Boulders sited by Mathews Nielsen at Hudson River Park stand out in the winter landscape (left); granite blocks used for seating at the 96th Street subway station (right)

Courtesy Mathews Nielsen

There are as many ways to use stone in the landscape, as there is a wide variety of colors, sizes, textures, and types available. Large boulders can be integrated as retaining walls that rise above the dormant winter vista, as seen at Hudson River Park. The stepped granite blocks at our 96th Street subway station project on Manhattan’s Upper West Side provide places to sit and also act as skateboard deterrents. These embedded installations can set off the varied textures of dried ornamental grasses or structured, woody plants.

Contrasting warm and cool-toned stone at the University of Albany, SUNY, Life Sciences Building.

Courtesy Mathews Nielsen

At a smaller scale, river rocks, pebbles, or crushed stone can add sound, texture, and micro-undulations to the ground plane, which remain visible through shadows, water, ice, or settling snow.
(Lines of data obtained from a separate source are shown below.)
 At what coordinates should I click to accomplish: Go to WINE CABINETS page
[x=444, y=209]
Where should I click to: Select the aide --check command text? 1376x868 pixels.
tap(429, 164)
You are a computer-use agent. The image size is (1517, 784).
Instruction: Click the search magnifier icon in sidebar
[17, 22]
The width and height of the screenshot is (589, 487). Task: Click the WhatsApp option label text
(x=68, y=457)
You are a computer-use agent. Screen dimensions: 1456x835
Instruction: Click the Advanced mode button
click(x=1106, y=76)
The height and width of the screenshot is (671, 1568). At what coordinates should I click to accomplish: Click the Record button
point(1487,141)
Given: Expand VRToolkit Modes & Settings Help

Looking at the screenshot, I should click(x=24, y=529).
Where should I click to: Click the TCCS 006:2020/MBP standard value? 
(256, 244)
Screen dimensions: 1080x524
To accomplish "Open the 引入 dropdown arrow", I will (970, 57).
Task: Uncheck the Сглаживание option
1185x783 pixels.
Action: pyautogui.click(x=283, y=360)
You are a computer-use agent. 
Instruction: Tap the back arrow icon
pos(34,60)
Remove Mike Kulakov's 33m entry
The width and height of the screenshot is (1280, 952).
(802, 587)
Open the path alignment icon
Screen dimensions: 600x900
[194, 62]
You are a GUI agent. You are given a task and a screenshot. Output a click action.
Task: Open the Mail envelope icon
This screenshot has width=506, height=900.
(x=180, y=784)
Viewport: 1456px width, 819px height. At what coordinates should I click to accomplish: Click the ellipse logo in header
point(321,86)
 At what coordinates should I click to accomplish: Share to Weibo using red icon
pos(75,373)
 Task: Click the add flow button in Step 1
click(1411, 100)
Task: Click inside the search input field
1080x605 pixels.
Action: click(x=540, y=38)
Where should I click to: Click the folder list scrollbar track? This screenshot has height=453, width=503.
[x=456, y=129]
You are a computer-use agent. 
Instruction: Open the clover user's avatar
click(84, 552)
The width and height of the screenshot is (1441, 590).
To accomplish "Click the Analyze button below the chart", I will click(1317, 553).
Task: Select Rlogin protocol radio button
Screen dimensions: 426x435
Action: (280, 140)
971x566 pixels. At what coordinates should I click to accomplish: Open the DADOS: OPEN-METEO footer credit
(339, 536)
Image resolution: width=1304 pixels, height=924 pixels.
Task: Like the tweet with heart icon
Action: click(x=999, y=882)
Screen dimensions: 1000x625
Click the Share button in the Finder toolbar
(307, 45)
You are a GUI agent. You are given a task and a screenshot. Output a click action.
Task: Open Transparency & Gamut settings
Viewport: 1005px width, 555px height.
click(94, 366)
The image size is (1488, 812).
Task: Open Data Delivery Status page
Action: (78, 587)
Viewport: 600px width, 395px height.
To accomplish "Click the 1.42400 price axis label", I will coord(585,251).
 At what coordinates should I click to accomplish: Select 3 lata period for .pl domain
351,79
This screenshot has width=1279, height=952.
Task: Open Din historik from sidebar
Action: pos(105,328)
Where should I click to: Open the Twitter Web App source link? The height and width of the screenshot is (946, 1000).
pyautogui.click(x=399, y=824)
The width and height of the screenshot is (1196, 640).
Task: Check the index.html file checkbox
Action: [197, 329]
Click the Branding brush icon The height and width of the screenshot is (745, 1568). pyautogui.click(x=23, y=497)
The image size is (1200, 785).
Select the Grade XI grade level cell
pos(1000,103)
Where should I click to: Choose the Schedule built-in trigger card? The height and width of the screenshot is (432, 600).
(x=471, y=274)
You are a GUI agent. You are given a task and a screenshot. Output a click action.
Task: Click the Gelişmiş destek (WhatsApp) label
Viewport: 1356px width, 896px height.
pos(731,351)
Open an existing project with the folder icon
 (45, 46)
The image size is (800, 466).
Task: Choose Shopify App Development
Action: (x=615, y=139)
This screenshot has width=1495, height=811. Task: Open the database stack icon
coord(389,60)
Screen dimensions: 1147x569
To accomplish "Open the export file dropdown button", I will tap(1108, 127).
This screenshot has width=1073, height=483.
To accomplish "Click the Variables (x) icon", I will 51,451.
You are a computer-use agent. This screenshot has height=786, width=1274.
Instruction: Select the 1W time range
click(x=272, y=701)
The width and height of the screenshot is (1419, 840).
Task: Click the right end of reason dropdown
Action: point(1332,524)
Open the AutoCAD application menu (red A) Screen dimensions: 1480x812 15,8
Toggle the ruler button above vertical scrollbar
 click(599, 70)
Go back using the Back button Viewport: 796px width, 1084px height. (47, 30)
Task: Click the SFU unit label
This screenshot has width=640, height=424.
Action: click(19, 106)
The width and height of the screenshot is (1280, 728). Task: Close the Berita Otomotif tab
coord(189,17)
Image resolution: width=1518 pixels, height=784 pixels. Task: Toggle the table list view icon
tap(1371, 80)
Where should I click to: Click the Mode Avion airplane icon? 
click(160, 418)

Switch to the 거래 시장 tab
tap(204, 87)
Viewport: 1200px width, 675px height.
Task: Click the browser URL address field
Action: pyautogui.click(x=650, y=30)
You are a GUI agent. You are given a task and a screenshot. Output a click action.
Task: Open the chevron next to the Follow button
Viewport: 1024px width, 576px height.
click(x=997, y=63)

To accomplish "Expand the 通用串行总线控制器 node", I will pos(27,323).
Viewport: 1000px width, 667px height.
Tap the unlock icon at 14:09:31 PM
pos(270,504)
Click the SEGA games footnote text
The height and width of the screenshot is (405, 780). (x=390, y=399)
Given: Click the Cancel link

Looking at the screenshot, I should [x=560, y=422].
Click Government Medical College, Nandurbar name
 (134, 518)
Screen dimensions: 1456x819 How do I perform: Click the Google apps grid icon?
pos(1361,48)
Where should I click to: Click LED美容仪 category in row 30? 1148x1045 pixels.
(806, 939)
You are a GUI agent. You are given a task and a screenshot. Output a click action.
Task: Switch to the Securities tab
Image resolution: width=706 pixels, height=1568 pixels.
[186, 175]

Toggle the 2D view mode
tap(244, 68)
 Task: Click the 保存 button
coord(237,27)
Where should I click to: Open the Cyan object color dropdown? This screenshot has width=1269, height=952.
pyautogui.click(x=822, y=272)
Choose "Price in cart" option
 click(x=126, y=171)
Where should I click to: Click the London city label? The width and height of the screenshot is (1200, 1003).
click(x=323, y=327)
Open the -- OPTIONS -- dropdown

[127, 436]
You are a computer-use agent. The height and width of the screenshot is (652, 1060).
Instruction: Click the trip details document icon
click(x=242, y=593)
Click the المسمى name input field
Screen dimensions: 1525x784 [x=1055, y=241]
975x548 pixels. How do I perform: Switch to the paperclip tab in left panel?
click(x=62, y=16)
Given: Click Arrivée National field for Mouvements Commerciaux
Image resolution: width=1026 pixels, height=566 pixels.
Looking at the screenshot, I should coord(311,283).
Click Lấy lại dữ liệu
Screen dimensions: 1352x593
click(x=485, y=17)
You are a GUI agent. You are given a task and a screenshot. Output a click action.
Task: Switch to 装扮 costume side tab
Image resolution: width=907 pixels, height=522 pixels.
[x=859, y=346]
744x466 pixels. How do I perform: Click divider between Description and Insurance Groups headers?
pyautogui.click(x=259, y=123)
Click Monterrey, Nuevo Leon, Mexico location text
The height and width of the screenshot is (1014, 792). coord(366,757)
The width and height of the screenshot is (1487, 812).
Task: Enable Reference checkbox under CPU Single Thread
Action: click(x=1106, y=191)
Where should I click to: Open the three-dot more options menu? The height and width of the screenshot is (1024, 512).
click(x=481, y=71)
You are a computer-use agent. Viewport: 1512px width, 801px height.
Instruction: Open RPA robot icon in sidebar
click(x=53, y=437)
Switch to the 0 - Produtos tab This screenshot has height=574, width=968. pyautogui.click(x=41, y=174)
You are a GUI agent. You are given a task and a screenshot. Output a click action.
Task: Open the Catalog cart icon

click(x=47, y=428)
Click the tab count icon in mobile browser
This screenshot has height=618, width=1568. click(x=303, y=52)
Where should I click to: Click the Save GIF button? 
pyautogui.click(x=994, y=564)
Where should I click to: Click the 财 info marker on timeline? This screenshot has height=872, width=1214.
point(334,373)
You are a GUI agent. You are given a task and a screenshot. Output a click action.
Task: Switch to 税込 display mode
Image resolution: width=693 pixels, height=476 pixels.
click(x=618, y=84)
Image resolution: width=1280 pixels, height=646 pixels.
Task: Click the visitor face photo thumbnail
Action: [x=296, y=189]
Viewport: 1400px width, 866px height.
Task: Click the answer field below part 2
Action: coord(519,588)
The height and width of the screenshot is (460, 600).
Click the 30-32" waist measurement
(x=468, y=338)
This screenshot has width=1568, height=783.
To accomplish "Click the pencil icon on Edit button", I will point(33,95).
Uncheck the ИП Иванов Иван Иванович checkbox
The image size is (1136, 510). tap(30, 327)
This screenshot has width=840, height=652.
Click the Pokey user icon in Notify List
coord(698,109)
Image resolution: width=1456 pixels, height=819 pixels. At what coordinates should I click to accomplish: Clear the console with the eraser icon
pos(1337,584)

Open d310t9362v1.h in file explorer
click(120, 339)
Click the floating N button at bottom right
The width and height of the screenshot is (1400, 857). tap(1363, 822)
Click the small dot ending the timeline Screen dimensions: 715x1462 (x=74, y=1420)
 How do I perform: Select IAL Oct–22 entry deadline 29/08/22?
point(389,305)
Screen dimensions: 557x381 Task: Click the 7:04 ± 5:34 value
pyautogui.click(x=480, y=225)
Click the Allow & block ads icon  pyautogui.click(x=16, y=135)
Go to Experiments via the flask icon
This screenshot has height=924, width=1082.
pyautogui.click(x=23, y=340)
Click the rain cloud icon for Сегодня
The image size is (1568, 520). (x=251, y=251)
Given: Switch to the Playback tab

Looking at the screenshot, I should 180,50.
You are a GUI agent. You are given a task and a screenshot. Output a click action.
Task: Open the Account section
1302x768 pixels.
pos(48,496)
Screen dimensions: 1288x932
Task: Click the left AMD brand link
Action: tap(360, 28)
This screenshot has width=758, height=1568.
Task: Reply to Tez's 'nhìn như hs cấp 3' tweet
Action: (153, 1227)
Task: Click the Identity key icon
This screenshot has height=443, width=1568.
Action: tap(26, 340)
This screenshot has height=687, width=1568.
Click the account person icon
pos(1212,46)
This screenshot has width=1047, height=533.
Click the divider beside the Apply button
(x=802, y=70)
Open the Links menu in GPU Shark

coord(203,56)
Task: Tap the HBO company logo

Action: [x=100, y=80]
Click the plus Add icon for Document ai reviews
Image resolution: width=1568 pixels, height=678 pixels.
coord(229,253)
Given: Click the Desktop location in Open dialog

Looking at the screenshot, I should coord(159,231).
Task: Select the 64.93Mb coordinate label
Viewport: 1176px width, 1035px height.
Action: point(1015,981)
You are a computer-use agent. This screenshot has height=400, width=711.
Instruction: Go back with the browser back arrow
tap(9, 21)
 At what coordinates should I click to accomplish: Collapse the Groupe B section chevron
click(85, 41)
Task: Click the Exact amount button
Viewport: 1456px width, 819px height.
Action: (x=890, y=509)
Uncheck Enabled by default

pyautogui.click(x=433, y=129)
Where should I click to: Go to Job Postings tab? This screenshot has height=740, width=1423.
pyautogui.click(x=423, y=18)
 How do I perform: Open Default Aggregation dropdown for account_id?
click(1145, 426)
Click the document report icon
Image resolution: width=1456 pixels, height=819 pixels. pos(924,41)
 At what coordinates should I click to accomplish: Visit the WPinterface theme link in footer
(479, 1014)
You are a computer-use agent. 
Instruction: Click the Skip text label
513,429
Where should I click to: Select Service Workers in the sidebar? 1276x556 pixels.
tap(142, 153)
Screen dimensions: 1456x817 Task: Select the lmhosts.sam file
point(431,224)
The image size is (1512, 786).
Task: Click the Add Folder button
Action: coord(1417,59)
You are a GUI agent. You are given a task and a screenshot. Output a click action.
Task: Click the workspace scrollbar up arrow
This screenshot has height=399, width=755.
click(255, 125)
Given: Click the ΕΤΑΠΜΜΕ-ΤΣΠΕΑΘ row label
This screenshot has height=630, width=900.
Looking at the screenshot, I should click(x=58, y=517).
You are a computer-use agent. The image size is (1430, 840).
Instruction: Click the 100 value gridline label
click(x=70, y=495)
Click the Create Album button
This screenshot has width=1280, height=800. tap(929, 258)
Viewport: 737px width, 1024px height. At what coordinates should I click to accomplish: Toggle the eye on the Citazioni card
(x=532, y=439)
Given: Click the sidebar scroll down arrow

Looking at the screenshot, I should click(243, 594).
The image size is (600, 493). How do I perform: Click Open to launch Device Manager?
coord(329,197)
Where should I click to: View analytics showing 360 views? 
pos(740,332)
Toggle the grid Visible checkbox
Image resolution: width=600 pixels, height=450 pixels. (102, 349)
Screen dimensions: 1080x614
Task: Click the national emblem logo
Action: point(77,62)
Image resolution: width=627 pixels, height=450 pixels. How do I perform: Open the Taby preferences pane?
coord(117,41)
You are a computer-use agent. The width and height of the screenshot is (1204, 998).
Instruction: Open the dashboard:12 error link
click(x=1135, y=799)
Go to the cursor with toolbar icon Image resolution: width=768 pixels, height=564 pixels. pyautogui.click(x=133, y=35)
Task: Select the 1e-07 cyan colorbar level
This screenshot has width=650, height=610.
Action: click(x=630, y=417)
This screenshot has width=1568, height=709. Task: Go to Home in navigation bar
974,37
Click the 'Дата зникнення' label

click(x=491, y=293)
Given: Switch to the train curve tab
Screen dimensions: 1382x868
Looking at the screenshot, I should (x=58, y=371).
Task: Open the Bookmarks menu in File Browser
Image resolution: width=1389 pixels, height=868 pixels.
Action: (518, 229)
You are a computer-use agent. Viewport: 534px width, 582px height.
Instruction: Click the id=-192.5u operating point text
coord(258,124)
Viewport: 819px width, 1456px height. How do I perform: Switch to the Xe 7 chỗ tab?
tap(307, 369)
These installations provide year-round interest and require minimal maintenance. Our use of warm-toned river rocks at the Life Science Building at the University of Albany, SUNY, provided a subtle juxtaposition to the cool-toned plant and building materials, while the dark grey slab paving and fountain stones are a bold contrast in color, scale, and texture. Additionally, these features retain their structure and interest when the surrounding plantings go dormant.

Snow and ice often enhance the natural beauty of stone in winter.

Courtesy Rich Engelbrecht via flickr

Weather permitting, both natural and man-made stone landscapes, such as the wall at Manhattan’s Teardrop Park, look even more dramatic when water freezes along stone’s cracks and crevices, creating large ice formations that add interest to such walls. The contrasting snow and ice enhance the stone’s character and make a more powerful impact than any plant could.

So, the next time you are challenged to design for four seasons, think beyond typical interventions to see the beauty of alternate materials as a solution to your design problem. There is more to a well-designed landscape than just plants.


Terrie Brightman, RLA, ASLA is a practicing landscape architect at Mathews Nielsen Landscape Architects in New York City with over ten years of professional experience. Since receiving her BLA from the Pennsylvania State University, she has worked on riverfronts in Pittsburgh, private residences in California and Florida, a sustainable community in Turkey, and multiple public parks, plazas, and waterfronts throughout New York City.

This is one in a series of Metropolis blogs written by members of Mathews Nielsen Landscape Architects Green Team that focus on research as the groundswell of effective landscape design and implementation. Addressing the design challenges the Green Team encounters and how it resolves them, the series shares the team’s research in response to project constraints and questions that emerge, revealing their solutions. Along the way, the team will also share its knowledge about plants, geography, stormwater, sustainability, materials, and more.